Lacey and his former employees have said they never knowingly posted ads for sex work and even worked with police to help break up operations.

Earlier this week, defense lawyers told jurors they can show their clients made sincere efforts to keep ads for sexual services off the site.

“Backpage was viewed in law enforcement as the most cooperative site,” said defense lawyer Bruce Feder, who represents Spear. “They thought they were doing good.
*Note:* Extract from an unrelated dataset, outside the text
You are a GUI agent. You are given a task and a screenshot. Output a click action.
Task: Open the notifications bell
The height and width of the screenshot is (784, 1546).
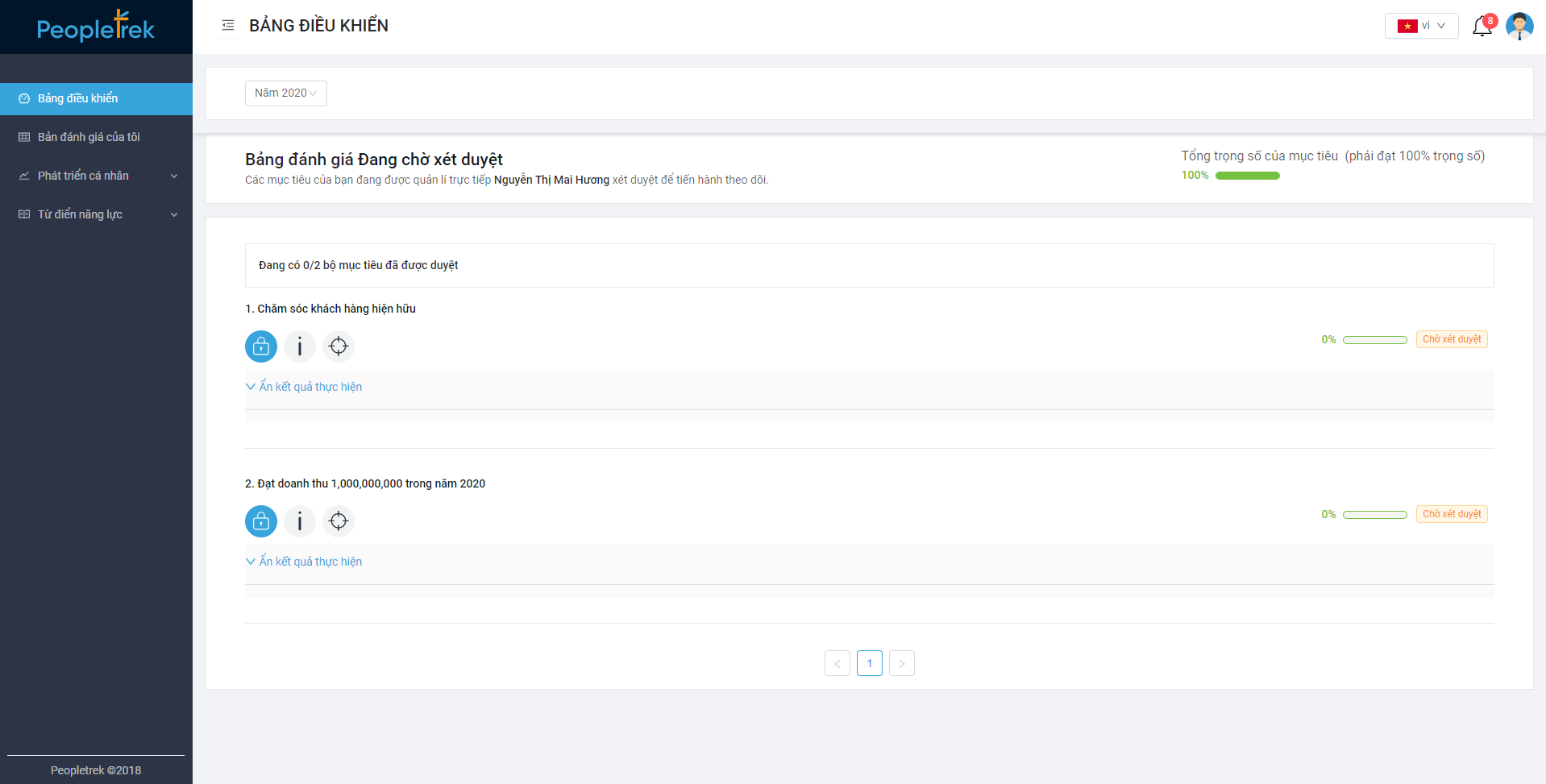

They wanted to get abusers off their site.”

Defense lawyer Joy Bertrand, representing Vaught, said her client “battled bad apples” and kept “trashy” ads for sex work off Backpage.

Ferrer’s testimony Tuesday, however, appears to refute that.

Lacey and Larkin were among the founders of the alternative weekly Phoenix New Times in 1970. The two went on to own other alternative weeklies, most notably the The Village Voice in New York City, before ultimately selling their newspaper interests in 2013.

But the pair kept Backpage and repeatedly defended themselves from critics who said the site turned the other cheek to sex trafficking and child abuse.

“Backpage is part of the solution,” Lacey wrote in an internal document, according to the indictment. “For the very first time, the oldest profession in the world has transparency, record-keeping, and safeguards.”

After the site’s shutdown, sex workers did speak out about how their safety and livelihood were negatively impacted.